Ela explica que o centro de estudos começou a ser organizado em 2018, mesmo ano da morte da vereadora Marielle, que se formou com bolsa na PUC-Rio graças a um curso pré-vestibular comunitário no Complexo da Maré. "Somos um centro com perspectiva de gênero e a tomamos como símbolo da transformação que buscamos", afirma Marta.

Ao mesmo tempo em que os professores se inteiravam do ato de vandalismo, Milei gerava polêmica ao afirmar em rede nacional que "não foram 30 mil desaparecidos [como estimam organizações de direitos humanos], foram 8.753". "Estamos absolutamente contra uma visão torta da história", declarou o deputado e economista no primeiro debate presidencial do país.

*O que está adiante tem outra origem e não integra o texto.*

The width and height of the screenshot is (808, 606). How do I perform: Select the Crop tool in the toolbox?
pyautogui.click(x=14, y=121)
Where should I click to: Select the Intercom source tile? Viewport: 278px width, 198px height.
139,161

O número oficial, que até hoje é atualizado pelo Registro Unificado de Vítimas do Terrorismo de Estado com base em milhares de documentos, é de 8.631 mortos e desaparecidos no período de 1976 a 1983, mas o próprio relatório reconhece que a cifra é subestimada.

"O número exato é e sempre será indeterminado, está em construção e cresce permanentemente. [...] Nas próximas semanas, a Secretaria de Direitos Humanos publicará um relatório sobre o universo das vítimas do terrorismo de Estado, que contribuirá para desmontar essas posições negacionistas, demonstrando que essa estimativa inicial não está distante das investigações recentes", rebateu o governo do peronista Alberto Fernández.

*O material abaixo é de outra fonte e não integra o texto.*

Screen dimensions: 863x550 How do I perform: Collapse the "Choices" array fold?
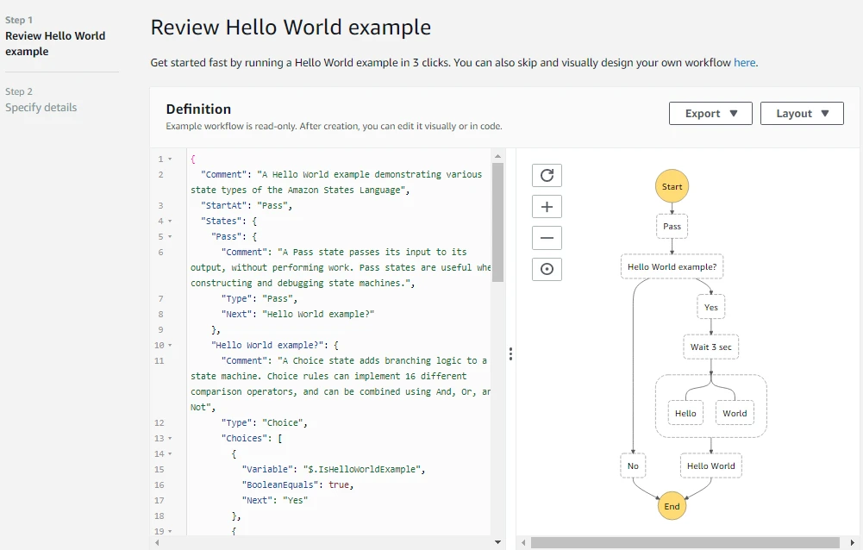tap(169, 438)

Durante o programa, Milei também chamou grupos guerrilheiros de terroristas, declarou que "durante os anos 1970 houve uma guerra e nessa guerra as forças do Estado cometeram excessos" e criticou "aqueles que usaram a ideologia [dos direitos humanos] para ganhar dinheiro e realizar negócios obscuros".

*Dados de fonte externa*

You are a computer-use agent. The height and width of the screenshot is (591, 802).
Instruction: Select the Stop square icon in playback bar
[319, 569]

Antes disso, as falas que minimizavam a ditadura costumavam ficar a cargo de sua candidata a vice, Victoria Villarruel. Filha, neta e sobrinha de militares, a deputada teve como trampolim político a defesa das vítimas de ataques de guerrilhas por meio do Centro de Estudos Legais sobre o Terrorismo e suas Vítimas (Celtyv), que ela fundou em 2003.

O ato de vandalismo no centro educativo também ocorre menos de duas semanas depois que o maior centro de tortura da ditadura argentina, hoje transformado no Museu e Espaço de Memória Esma, foi escolhido como Patrimônio Mundial da Unesco, braço da ONU para a educação, ciência e cultura.

O ditador Videla é conhecido pelo período mais sombrio do regime militar, que incluiu sequestros, torturas e assassinatos de opositores, com corpos enterrados ou lançados no Rio da Prata. Ele foi um dos líderes do segundo golpe no país, que depôs a presidente Isabel Perón em 1976, e exerceu o poder até 1981.

O general foi condenado à prisão perpétua por crimes de lesa-humanidade após o retorno à democracia, em 1983, e passou cinco anos preso até receber um indulto do ex-presidente Carlos Menem em 1990. Só voltou ao regime fechado definitivamente em 2008, quando os indultos foram declarados inconstitucionais. Morreu no banheiro do presídio, em 2013.

Até hoje, mais de 300 processos judiciais foram realizados na Argentina, com quase 1.200 pessoas condenadas pelos crimes da ditadura.